Der immense Kostendruck in den Altenhilfeeinrichtungen und das steigende Ausmaß der Pflegebedürftigkeit belasten das Personal. So fühlten sich Auszubildende immer häufiger ausgebrannt. Während in Bayern bei den Bildungsträgern der Wohlfahrt vor fünf Jahren noch etwa 1500 Fachkräfte jährlich ausgebildet wurden, stagnierten die Schülerzahlen nach Angaben der HWA heute bei etwa 1000.

Die Heimerer-Berufsfachschule führt als Ursache an, dass es bisher nicht gelungen sei, das Berufsbild attraktiver zu gestalten. Außerdem reiche die Ausbildungsvergütung für die fixen Kosten in München wegen der hohen Mieten und der hohen Unterhaltskosten nicht aus: "Deshalb sehen sich Schüler immer wieder gezwungen, aus finanziellen Gründen die Ausbildung abzubrechen."

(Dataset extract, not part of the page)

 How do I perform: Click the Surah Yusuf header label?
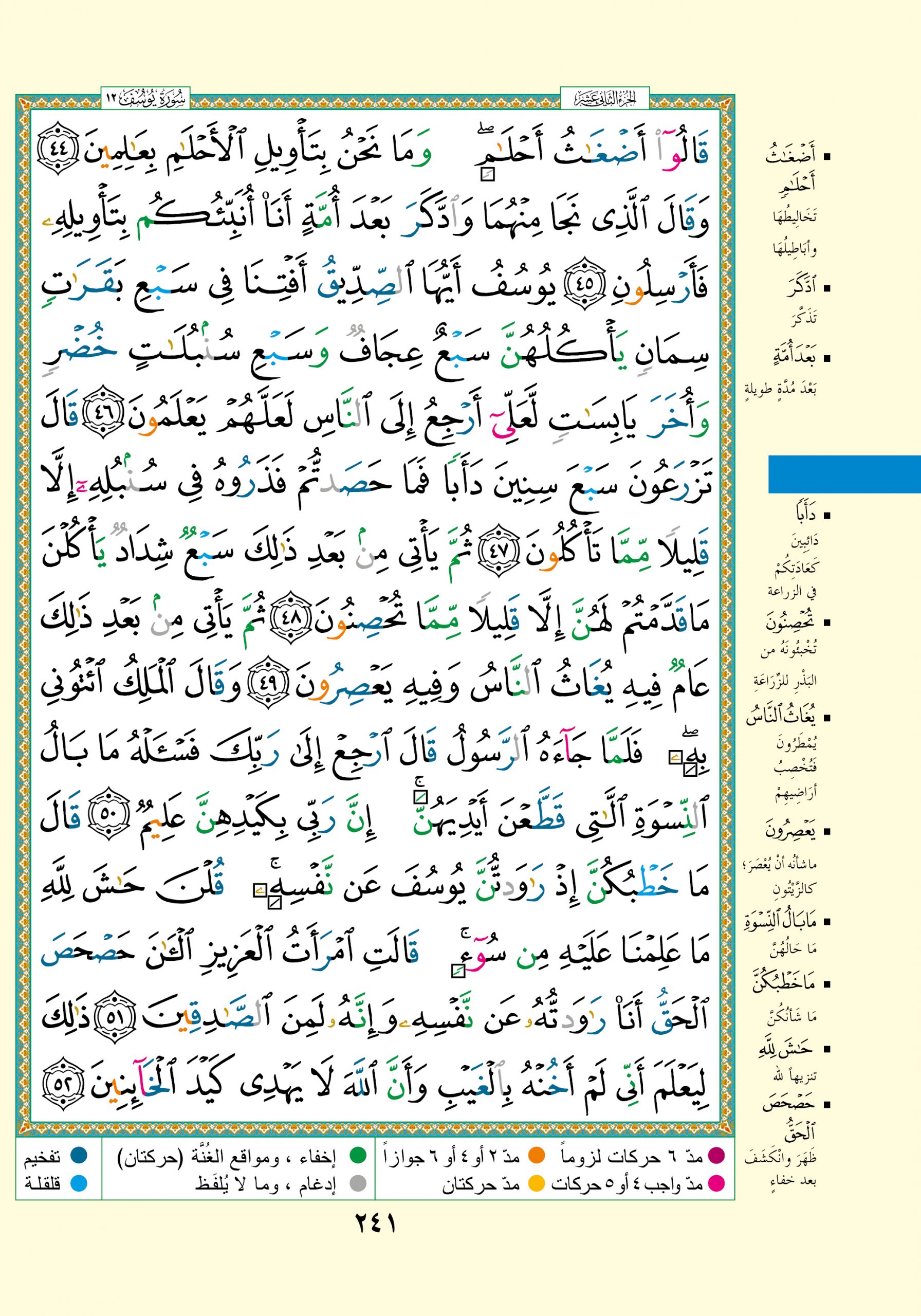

Die Katholische Stiftungsfachhochschule sieht das Problem der Altenpflege unter anderem in der "anhaltenden Abwärtsspirale aus geringer Entlohnung und Anerkennung". Die Altenpflege sei im Niedriglohnbereich angesiedelt: "Der Status der Altenpflege hängt mit dem Status der Klientel zusammen." Der alte, gebrechliche, verwirrte und damit von fremder Hilfe abhängige Mensch sei "das genaue Gegenbild unserer üblichen Ideale: Er konfrontiert uns mit unserer meistgefürchteten eigenen Zukunft."